Avoiding Isolation While Social Distancing
This isn’t the spring I was expecting. Weddings and parties have been postponed; races and dinners, canceled entirely. A global pandemic is keeping us cooped up in our homes.
It’s been over a month since I’ve seen many family members, and it’s easy to feel isolated. You may have to social distance, but it doesn’t mean you have to cut yourself off from everybody.
It can take a little more work and creativity, but you can still keep in touch with people, and keep your spirits up. Here are a few suggestions.
Check in with loved ones
Early on during my “social distancing,” I chatted with friends and family daily. As time went on, I grew bored of saying, “Hey, still hanging in there?” Soon enough, I would realize I let 4–5 days go by without sending even a text to certain people.
I now make it a point to check in with people more frequently. I try to send and ask for photos, so I’m still a part of my friends and family’s lives.

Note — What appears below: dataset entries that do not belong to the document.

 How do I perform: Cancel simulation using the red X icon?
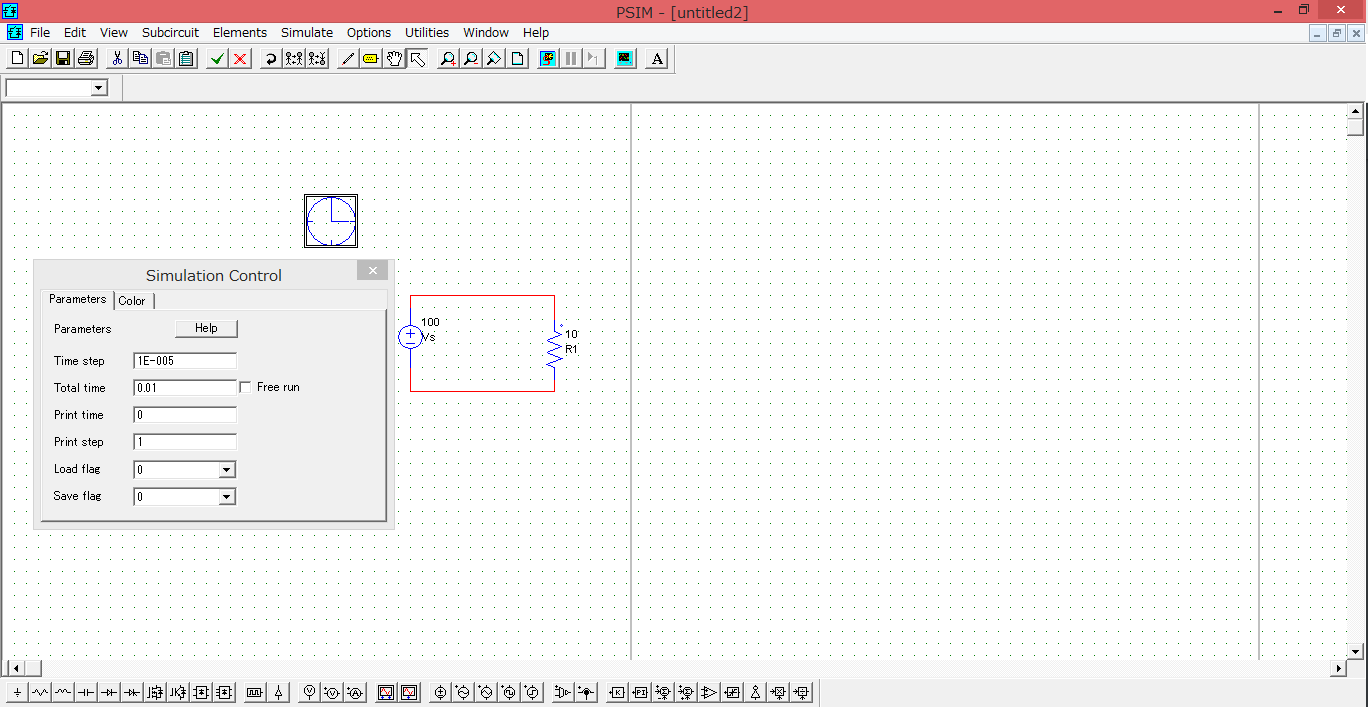(239, 58)

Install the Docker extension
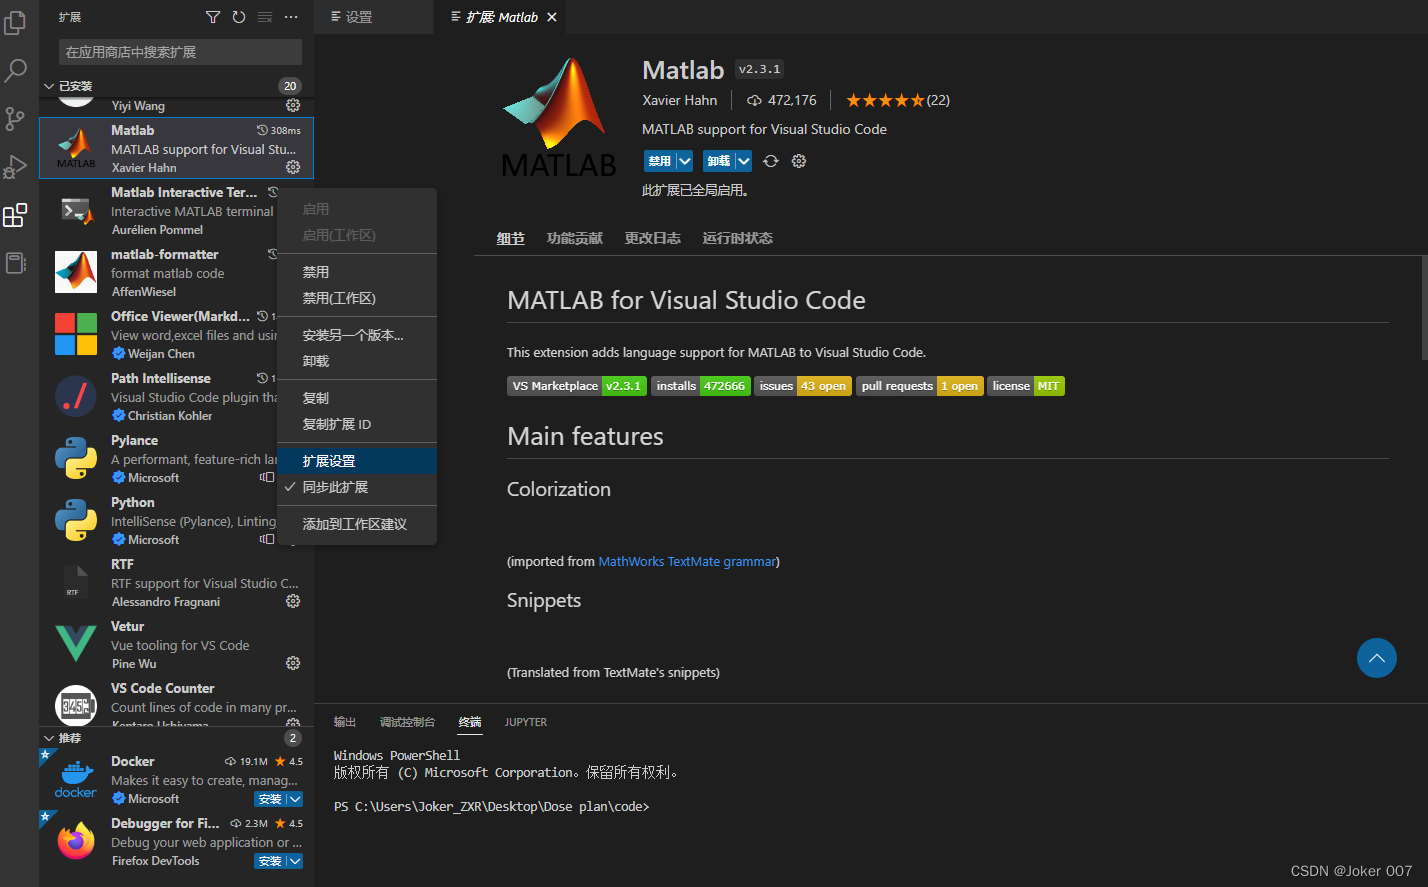269,798
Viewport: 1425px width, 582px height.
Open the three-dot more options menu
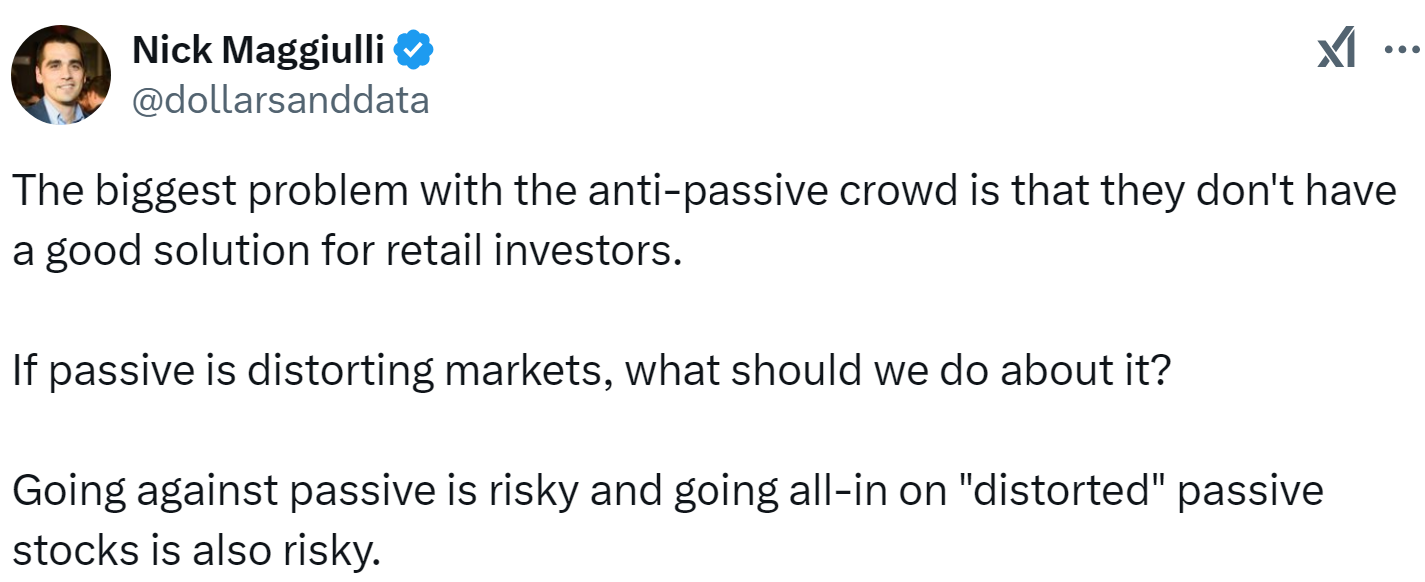click(1401, 49)
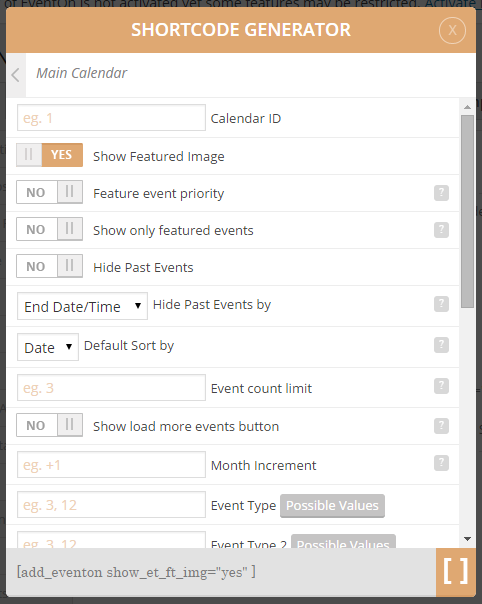Close the Shortcode Generator dialog
Viewport: 482px width, 604px height.
click(452, 30)
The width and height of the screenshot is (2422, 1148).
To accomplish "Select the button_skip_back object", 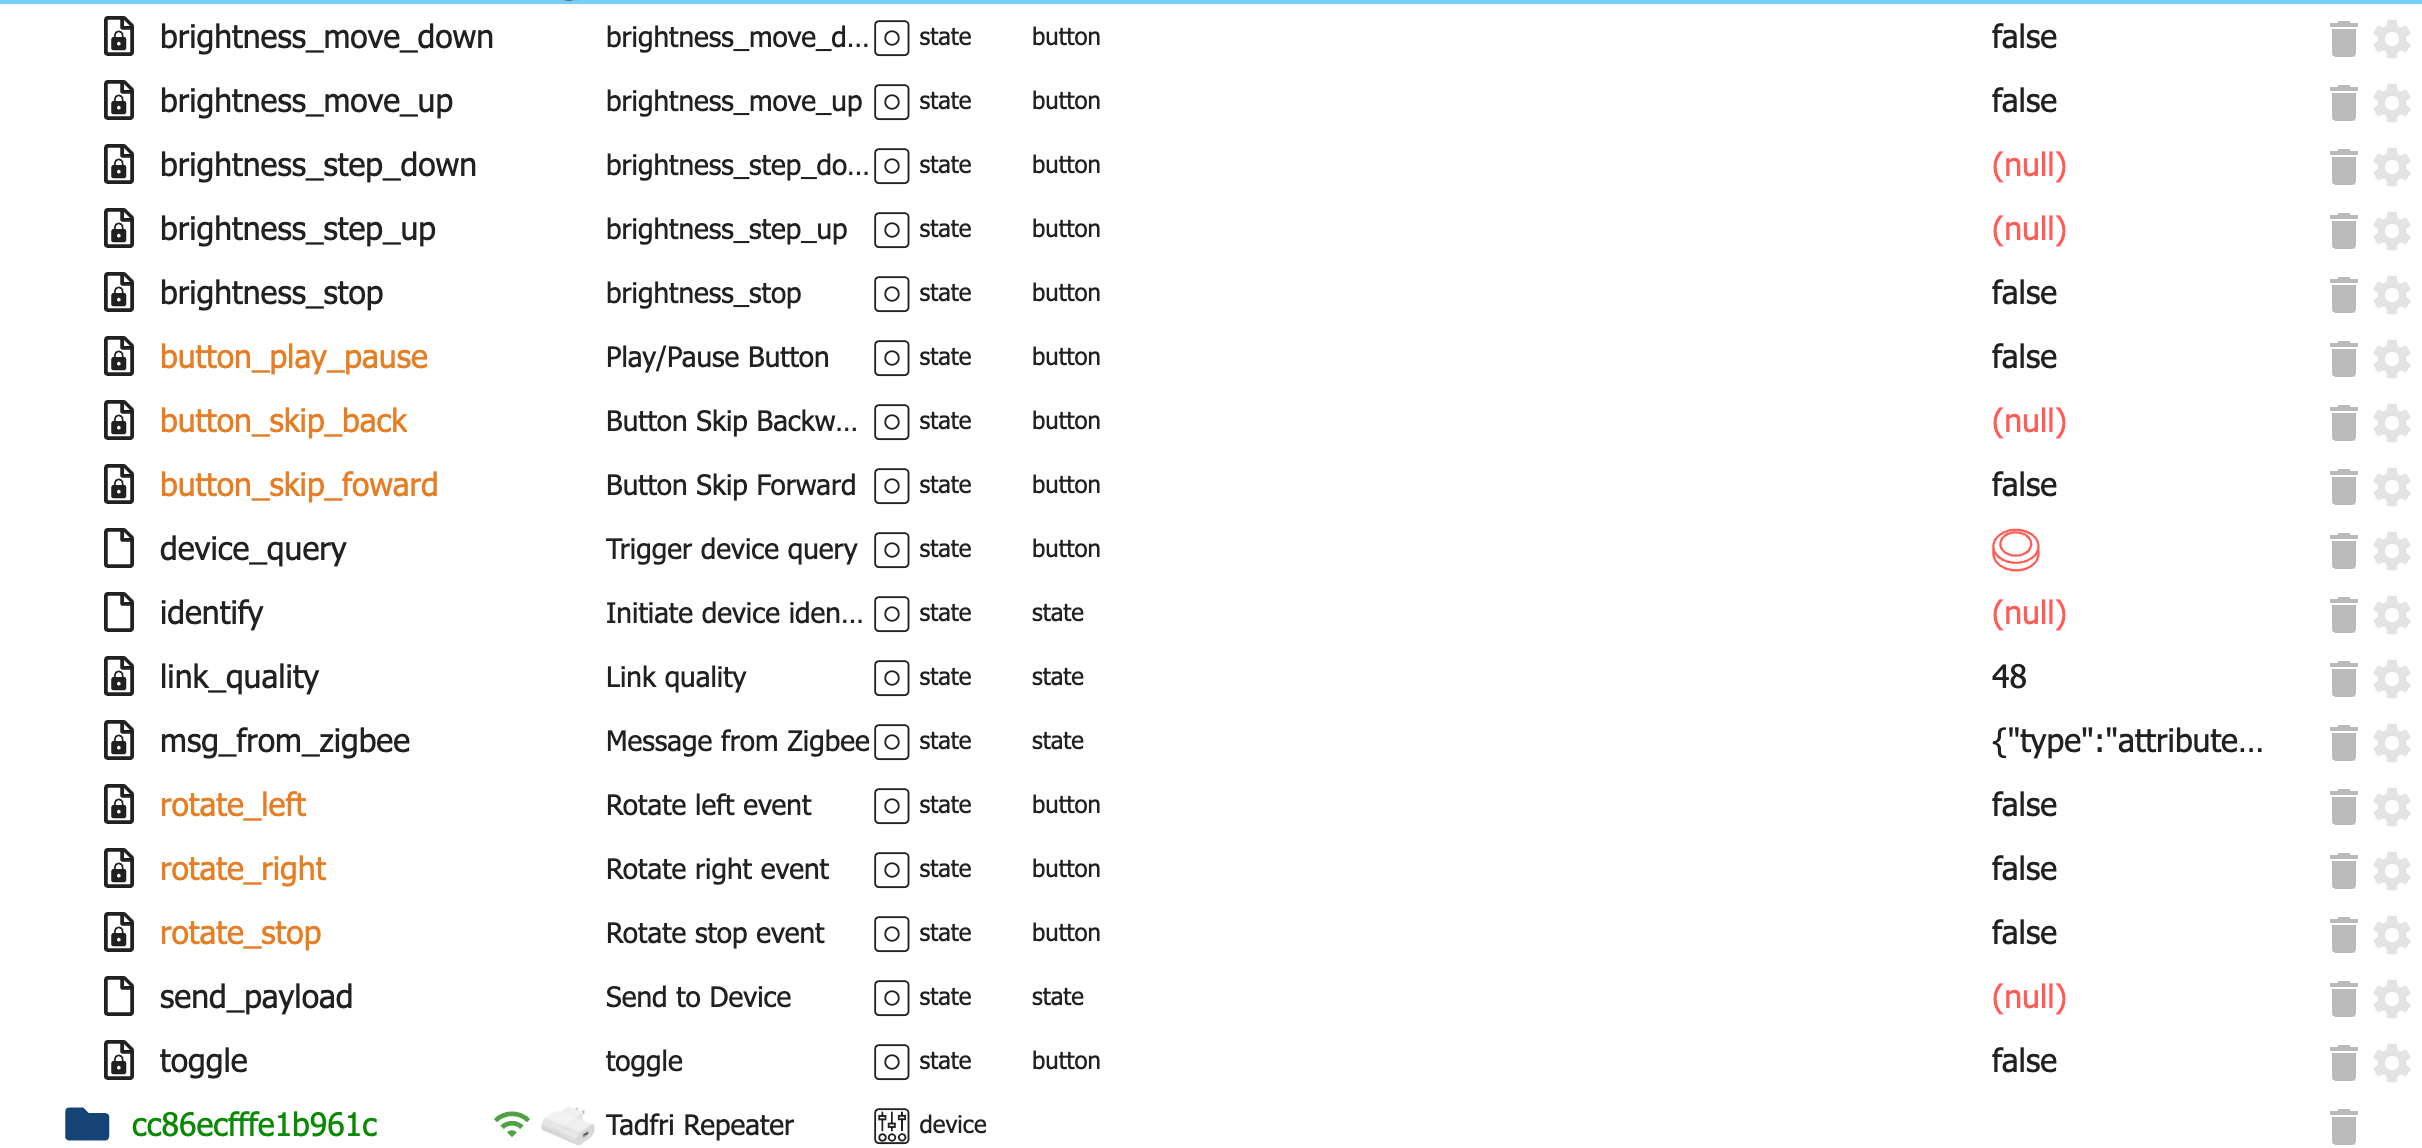I will coord(283,421).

Calls or texts aren’t your only option, either. You can use Facetime on iPhones, or Google Duo on Android, to make video calls. This is especially helpful if you have a loved one in a nursing home, and can’t visit. It’s not the same as being there, but it can brighten someone’s day.
If it’s safe to do so, put on a mask and take a walk or a run outside. Or, do pushups or other exercises in your home. Exercising more is linked to improving your mood. Moving more will help you be social again when the time is right.
And you don’t have to exercise alone. Many fitness classes are starting up on video platforms like Zoom. Taking a yoga class from home is a great way to stay connected with others while staying healthy.
Instead of planning the dessert for Easter dinner, I’m sending out greeting cards. Some family members are also planning on cooking a holiday dinner, then putting the food in bags on their steps for others to take.
You have to be cautious about contact, but grabbing a bag and washing your hands after is fairly safe. And it can help you feel more connected than just ordering takeout.
Recreate movie night
If you’ve got someone with you in quarantine, schedule a movie night. Cook (or order out) a nice dinner, make some popcorn, and settle in for a movie or TV show you haven’t seen before.
If you’re alone, ask a friend to watch a movie at the same time as you, and Facetime after it to discuss it. You can also create virtual book clubs and other gatherings.
If you’re battling feelings of depression, reach out to a counselor. Many now do telehealth, and can provide sessions over the phone or through video. This is a rough time, and many people will need help to get through it. Don’t feel alone — we’re all in this together.